Up till now, I thought saying $u \in L^2([0,1])$ is the same as saying $u \in L^2((0,1))$, because I see people emphasizing "$u$ is Lebesgue integrable over $[0,1)$".
I thought the whole point of the Lebesgue integral is that null sets don't matter, so it doesn't matter whether the endpoint is included or not. What do I miss?
On
It depends on how one defines $L^2(X)$. One way of defining $L^2(X)$ is as the set of all measurable functions $f:X\rightarrow\mathbb{R}$ such that $|f|^2$ is integrable over $X$. It is, however, more standard to view $L^2(X)$ to be the set of equivalence classes of functions whose domain is $X$ and are square-integrable over $X$. Two functions $f$ and $g$ are deemed equivalent if $f$ and $g$ differ only on a set of measure zero. We will take this second definition.
Now, let $Y$ be a measure zero subset of $X$ and consider $L^2(X\setminus Y)$. Even though the equivalence classes of functions in $L^2(X)$ and $L^2(X\setminus)$ are different (they are equivalence classes from different sets of functions).
There is, however, a natural bijection $L^2(X)\simeq L^2(X\setminus Y)$. The map $L^2(X)\rightarrow L^2(X\setminus Y)$ is the image of the restriction of a function on $X$ to $X\setminus Y$ under the equivalence relation. The map in the other direction takes an equivalence class in $L^2(X\setminus Y)$ with representative $f$ to the equivalence class of the function $$ \widetilde{f}(x)=\begin{cases}f(x)&x\in X\setminus Y\\0&x\in Y\end{cases}. $$ One can show that this map is well-defined (does not depend on the choice of $f$) and $\widetilde{f}$ is square-integrable on $X$. These two maps are also inverses of each other.
Note that the choice of $0$ for $x\in Y$ is arbitrary, since $Y$ is a set of measure zero, so the value on $Y$ is irrelevant. Also, some people take this natural bijection as an identification and allow $L^2(X)$ to be equivalence classes of functions which are defined almost everywhere on $X$ and are equivalent if they agree on full-measure subsets.
Expanding on @MichaelBurr's comment: $L^2[0,1]$ does not consist of functions, but rather of equivalent classes of functions. We say that two functions are in the same equivalence class if the set they disagree on is null.
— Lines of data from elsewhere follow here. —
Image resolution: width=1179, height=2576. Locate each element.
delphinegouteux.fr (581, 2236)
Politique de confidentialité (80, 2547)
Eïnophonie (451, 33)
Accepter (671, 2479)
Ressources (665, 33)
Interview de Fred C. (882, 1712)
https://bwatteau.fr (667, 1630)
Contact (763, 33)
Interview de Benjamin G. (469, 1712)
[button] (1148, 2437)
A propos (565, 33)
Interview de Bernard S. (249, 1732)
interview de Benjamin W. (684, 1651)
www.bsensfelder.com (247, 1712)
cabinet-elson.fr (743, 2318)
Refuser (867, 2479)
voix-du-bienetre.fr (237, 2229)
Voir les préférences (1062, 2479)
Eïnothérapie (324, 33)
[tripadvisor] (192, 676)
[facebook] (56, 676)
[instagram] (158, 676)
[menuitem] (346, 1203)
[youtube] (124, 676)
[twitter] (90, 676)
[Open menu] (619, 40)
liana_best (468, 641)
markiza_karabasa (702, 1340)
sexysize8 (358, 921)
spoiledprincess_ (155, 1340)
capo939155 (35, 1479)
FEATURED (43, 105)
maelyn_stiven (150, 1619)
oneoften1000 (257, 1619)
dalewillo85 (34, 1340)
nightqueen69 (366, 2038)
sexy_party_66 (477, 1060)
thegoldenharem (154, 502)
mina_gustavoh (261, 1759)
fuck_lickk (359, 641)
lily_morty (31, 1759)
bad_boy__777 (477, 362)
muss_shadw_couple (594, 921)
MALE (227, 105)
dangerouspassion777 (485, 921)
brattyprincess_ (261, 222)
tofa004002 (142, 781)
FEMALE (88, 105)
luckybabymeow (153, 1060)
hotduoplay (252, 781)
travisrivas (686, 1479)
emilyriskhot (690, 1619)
As such, when we say $1/\sqrt[4]{x}$ is a member of $L^2[0,1]$, we are saying it is in an equivalence class that contains a function that is square integrable.
One such function would be $$f(x) = \left\{ \begin{array}{ll} 1/\sqrt[4]{x} & x \neq 0\\ 0 & x=0\end{array}\right.$$
Since according to Lebesgue measure $\{0\}$ and $\{1\}$ are both null sets, it does not make a difference when considering $L^2(0,1)$, $L^2[0,1)$ or $L^2[0,1]$. They are literally different, since the functions are defined on different domains. However, since the difference in their domains is null there is no qualitative difference.
If we were talking about another measure, such as $\delta_0$, we would have to be more careful. $\delta_0(A) = 1$ if $0 \in A$ and $\delta_0(A)=0$ if $0\not\in A$. Now lets consider the measure $\mu = m + \delta_0$ (the sum of Lebesgue measure and $\delta_0$).
Now the spaces $L^2( (0,1], \mu)$ and $L^2( [0,1], \mu)$ are different not just literally, but qualitatively. This is because the set $\{0\}$ is no longer null.